To which Radical Republicans would say, “Um, yes? That’s exactly what we were trying to do. This thing called the Civil War—did you notice it?—and the Reconstruction amendments, they did in fact radically alter the United States system of government.”
But the Court didn’t see it that way, instead taking a “see no evil” approach to racial injustice. The most famous case is Plessy v. Ferguson (1896), where the Court upheld segregated rail cars (“separate but equal”). But my favorite example is United States v. Reese (1876)—it deals with the 15th Amendment, not the 14th, but it gets the flavor across. In Reese, an African American man in Kentucky wanted to vote (he even paid his poll tax), but was forbidden to do so by an election official. To paraphrase, the Court said, “How do you know it was because the voter was black? Maybe the poll worker just didn’t like the guy!” This meant that anyone trying to prove a 15th Amendment violation would have to show that the denial of suffrage was based explicitly on race—not an easy thing to do.

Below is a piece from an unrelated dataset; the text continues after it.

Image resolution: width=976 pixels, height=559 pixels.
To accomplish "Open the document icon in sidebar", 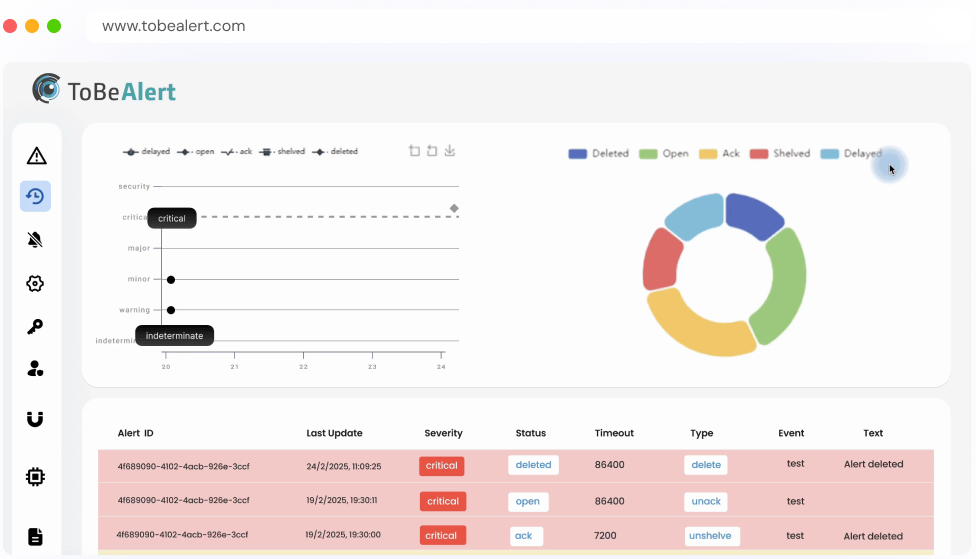I will tap(35, 537).
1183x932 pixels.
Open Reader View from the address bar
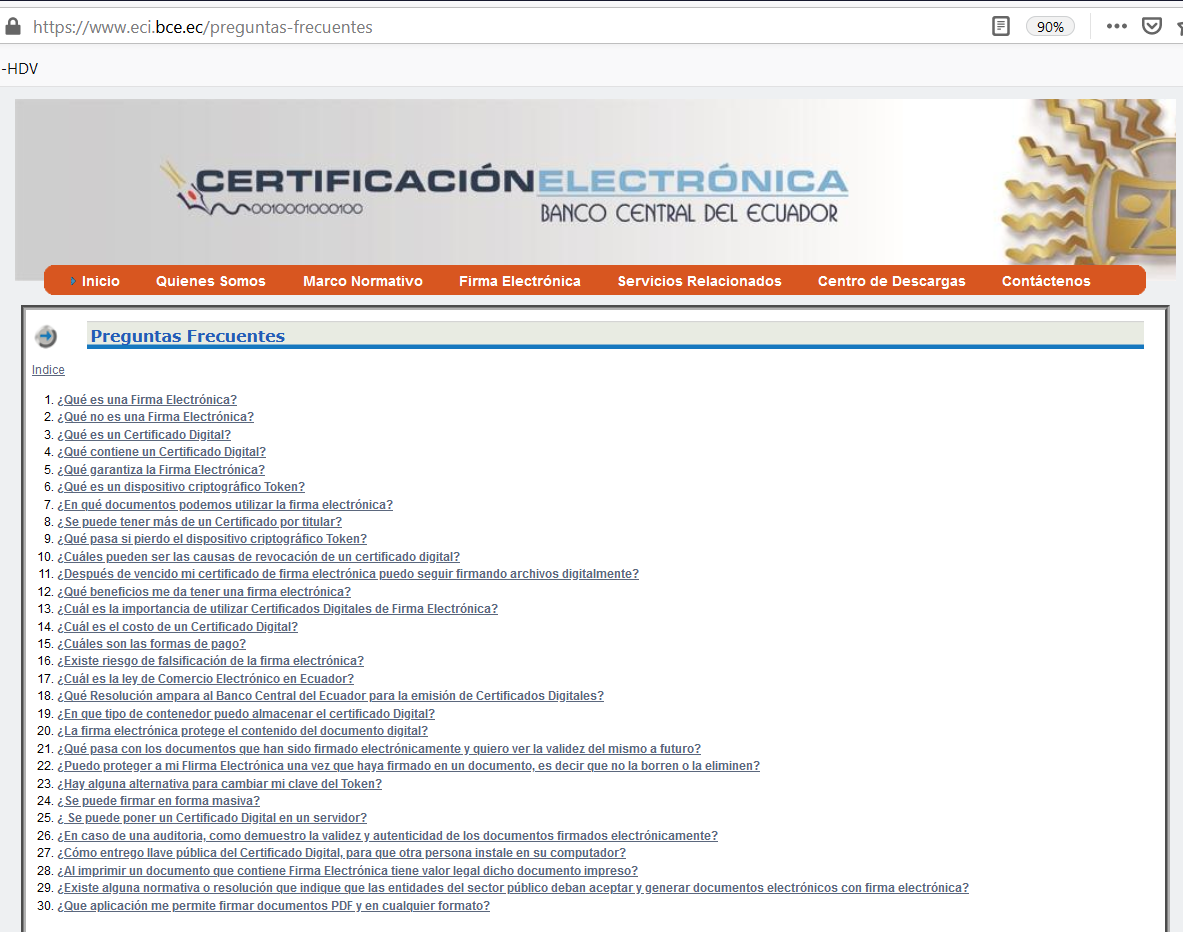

With the justices showing a nearly willful disregard for the Civil War Amendments, it’s no surprise the Court struck down the Civil Rights Act of 1875 (in the Civil Rights Cases of 1883). No way, said the Court, did the 14th Amendment confer that kind of power on Congress. Between a lack of political willpower, and a hostile Supreme Court, Congress stopped trying to pass civil rights legislation for nearly a hundred years. Even when Congress passed landmark civil rights legislation in the 1960s, those laws had to be based on other parts of the Constitution, not the 14th Amendment.
To summarize: Section 5 of the Fourteenth Amendment was theoretically a powerful tool by which Congress could protect African Americans, but as history actually panned out, it didn’t work that way. No impact on business corporations.
Section 1 of the Fourteenth Amendment
So, even if the Fourteenth Amendment wasn’t a major source of civil rights legislation, Section 1 has some rights protections that have legal force of their own. “Equal protection of the laws”; “due process.” These clauses should have helped African Americans win civil rights cases in the courts, right?
Well, maybe. We’ve already seen how the Supreme Court was remarkably unsympathetic to African American plaintiffs during and after Reconstruction. Let’s go clause by clause and see how things developed.
Citizenship Clause
The Fourteenth Amendment unequivocally says that African Americans, including former slaves, are citizens of the United States, and of the state wherein they reside. This is a clear and straightforward improvement over Dred Scott v. Sandford (1857), which denied citizenship even to freed blacks.
However, citizenship doesn’t necessarily confer suffrage, economic opportunity, equal dignity, or protection from violence. So let’s keep going.